Content starts

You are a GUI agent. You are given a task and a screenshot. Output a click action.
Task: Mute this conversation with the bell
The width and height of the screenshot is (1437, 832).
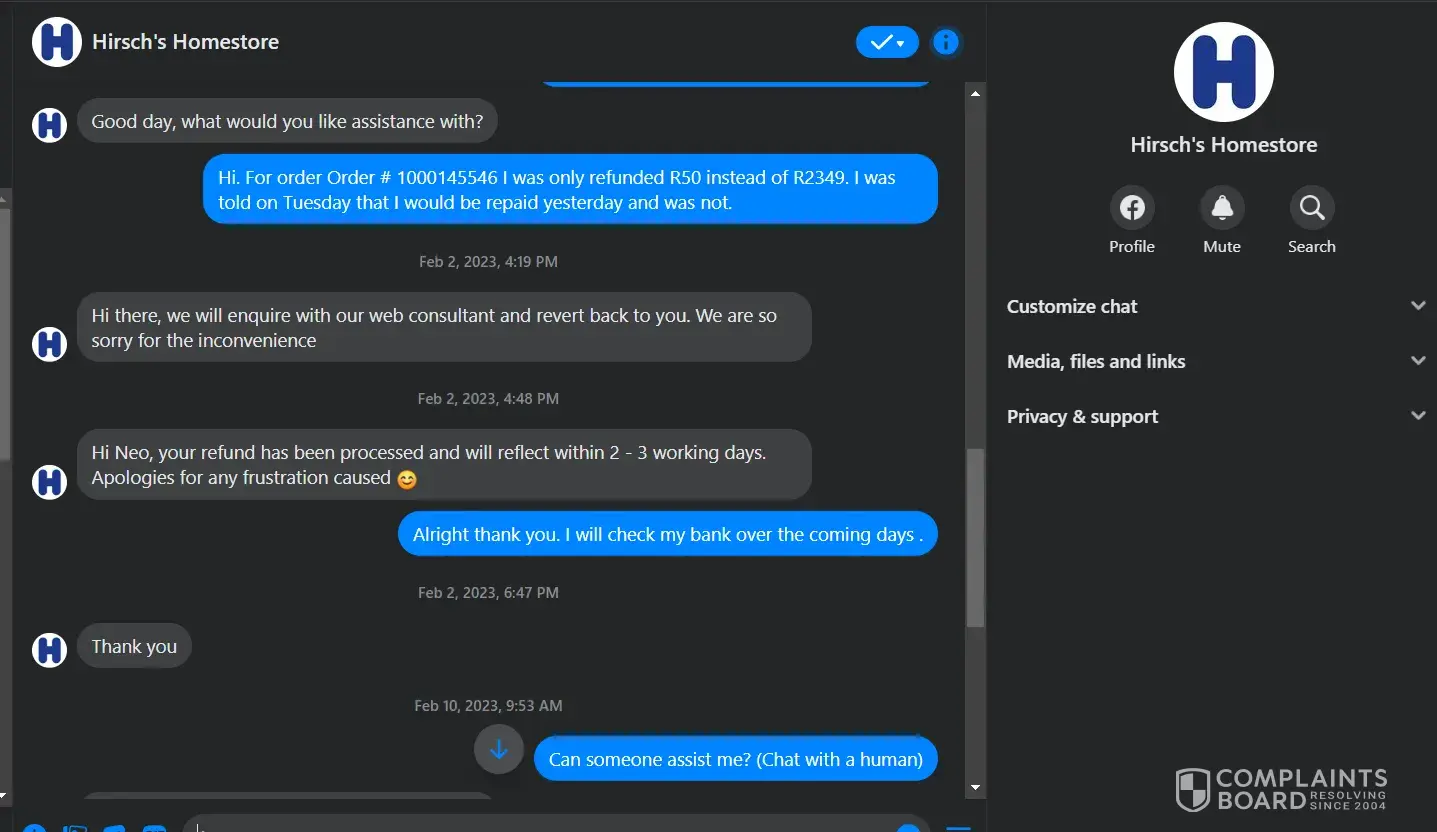click(1222, 208)
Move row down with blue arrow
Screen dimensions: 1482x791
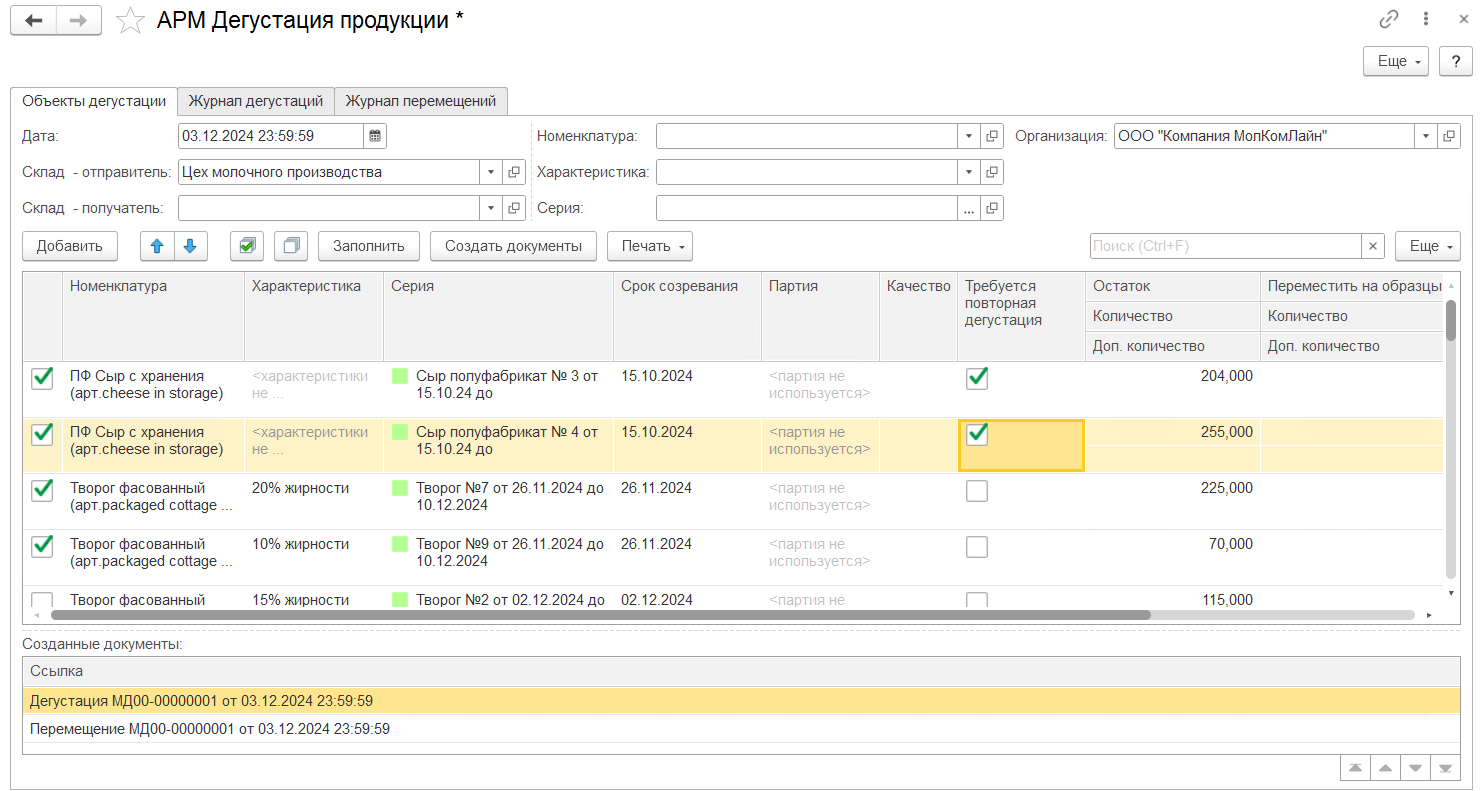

Content ends

What you output must match the data exactly, apart from the pictures, which are left out.

## Solved problem
You are a GUI agent. You are given a task and a screenshot. Output a click action.
Task: Mute this conversation with the bell
The width and height of the screenshot is (1437, 832).
click(1222, 208)
Move row down with blue arrow
Screen dimensions: 1482x791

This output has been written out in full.